Exercise instructions: If a line includes "field", copy it out of the entries.

Stored dataset items
= Beginning of Section =

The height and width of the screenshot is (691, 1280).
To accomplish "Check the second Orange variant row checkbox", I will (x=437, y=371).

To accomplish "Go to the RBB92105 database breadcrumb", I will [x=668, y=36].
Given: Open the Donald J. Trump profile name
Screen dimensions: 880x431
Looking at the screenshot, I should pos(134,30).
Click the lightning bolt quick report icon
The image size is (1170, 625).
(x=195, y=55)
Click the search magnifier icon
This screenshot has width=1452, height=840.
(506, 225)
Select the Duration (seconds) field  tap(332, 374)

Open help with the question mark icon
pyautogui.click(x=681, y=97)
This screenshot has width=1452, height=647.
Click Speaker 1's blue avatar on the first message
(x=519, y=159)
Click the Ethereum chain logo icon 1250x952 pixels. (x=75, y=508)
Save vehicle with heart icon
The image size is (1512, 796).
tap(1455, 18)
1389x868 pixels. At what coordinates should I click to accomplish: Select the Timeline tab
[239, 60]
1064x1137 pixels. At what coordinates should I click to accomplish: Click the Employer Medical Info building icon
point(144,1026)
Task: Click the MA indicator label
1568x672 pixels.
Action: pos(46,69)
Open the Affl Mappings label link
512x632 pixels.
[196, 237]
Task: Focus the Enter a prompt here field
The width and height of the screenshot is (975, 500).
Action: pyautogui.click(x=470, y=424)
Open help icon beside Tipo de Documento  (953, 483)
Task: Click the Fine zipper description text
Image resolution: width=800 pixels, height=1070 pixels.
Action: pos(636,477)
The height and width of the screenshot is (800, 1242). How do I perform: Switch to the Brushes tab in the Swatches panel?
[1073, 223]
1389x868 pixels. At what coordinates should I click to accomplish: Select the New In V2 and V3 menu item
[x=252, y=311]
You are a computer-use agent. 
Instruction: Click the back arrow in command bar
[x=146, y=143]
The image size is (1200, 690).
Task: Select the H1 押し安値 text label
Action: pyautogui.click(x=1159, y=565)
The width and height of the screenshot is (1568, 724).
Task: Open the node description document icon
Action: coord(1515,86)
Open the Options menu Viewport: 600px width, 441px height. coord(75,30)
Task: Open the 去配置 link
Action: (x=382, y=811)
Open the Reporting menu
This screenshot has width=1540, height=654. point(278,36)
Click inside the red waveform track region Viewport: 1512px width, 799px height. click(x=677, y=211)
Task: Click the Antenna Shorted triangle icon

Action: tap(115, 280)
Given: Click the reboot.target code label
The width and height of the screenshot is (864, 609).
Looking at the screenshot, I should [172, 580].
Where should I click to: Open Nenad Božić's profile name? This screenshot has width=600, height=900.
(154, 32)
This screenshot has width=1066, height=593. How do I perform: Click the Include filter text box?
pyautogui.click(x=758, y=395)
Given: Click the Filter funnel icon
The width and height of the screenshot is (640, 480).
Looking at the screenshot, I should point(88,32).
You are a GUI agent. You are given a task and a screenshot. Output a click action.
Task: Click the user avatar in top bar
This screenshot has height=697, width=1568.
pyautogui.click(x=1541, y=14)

= End of Section =

Result of the exercise:
Select the Duration (seconds) field  tap(332, 374)
Task: Focus the Enter a prompt here field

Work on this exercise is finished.